NASA used an imager on board the Mars Reconnaissance Orbiter and by looking at light waves returned from seasonal dark streaks on the surface long suspected to be associated with liquid water confirmed the presence of water.

Advertisement

MSN reports that NASA director of planetary science, Jim Green, says this changes the scope of what scientists once theorized, saying of the water discovery: “Mars is not the dry, arid planet that we thought of in the past”.
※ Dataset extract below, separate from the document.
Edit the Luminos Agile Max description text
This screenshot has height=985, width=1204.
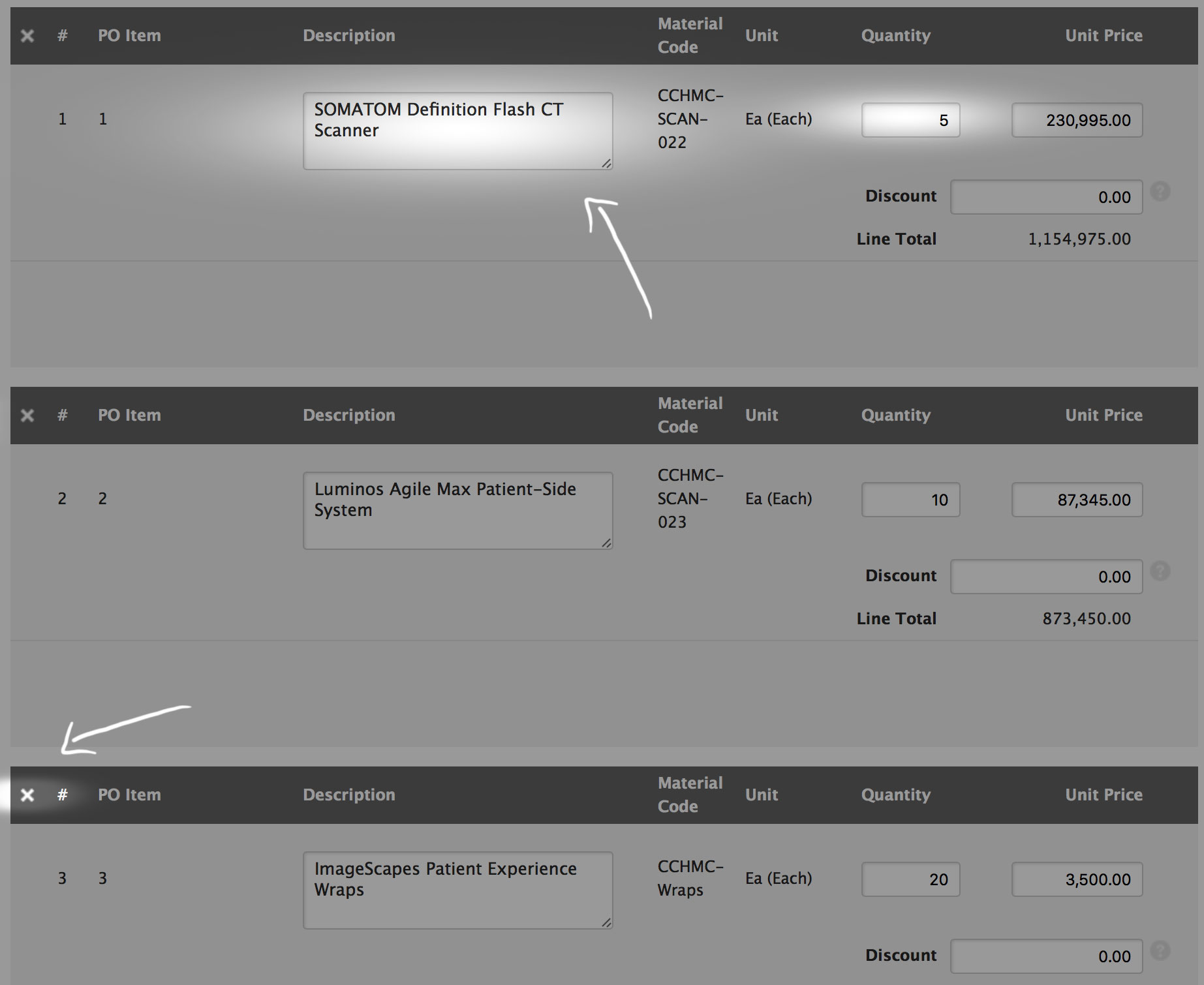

The researchers detected signatures of hydrated minerals on slopes where mysterious streaks are seen on the Red Planet using an imaging spectrometer on MRO. Scientists are confident that they were cut by flowing water at a few point in Mars’ history. NASA scientists say there are slowly-flowing rivulets of salty water on the planet.

But NASA will not be rushing out to search the newly discovered saltwater residue for life just yet.

Besides raising the possibility for extraterrestrial life on Mars, the new findings also give hope that the Red Planet has natural resources that future astronauts from Earth could mine when they get there, a goal that the US space agency aims to accomplish this century. The distance varies depending on the time of year and the orbit of the two planets.

The lines of “hydrated” salt minerals found would require water for their creation, and where there’s liquid water, there could be life, even if it’s in microbial form.

But the confirmation that water flows on Mars means much more.

NASA scientists have found compelling evidence that leads them to believe liquid water is present in Mars.

Scientists previously found that these slopes on Mars appear and grow incrementally in the downslope direction during warmer seasons when temperatures reach up to 26 degrees Celsius (83.9 Fahrenheit). The paper suggested possible origins of the water could include melting ice, an underground aquifer or water vapour from the thin Martian atmosphere.

Advertisement

“We don’t know that it’s coming from the subsurface”.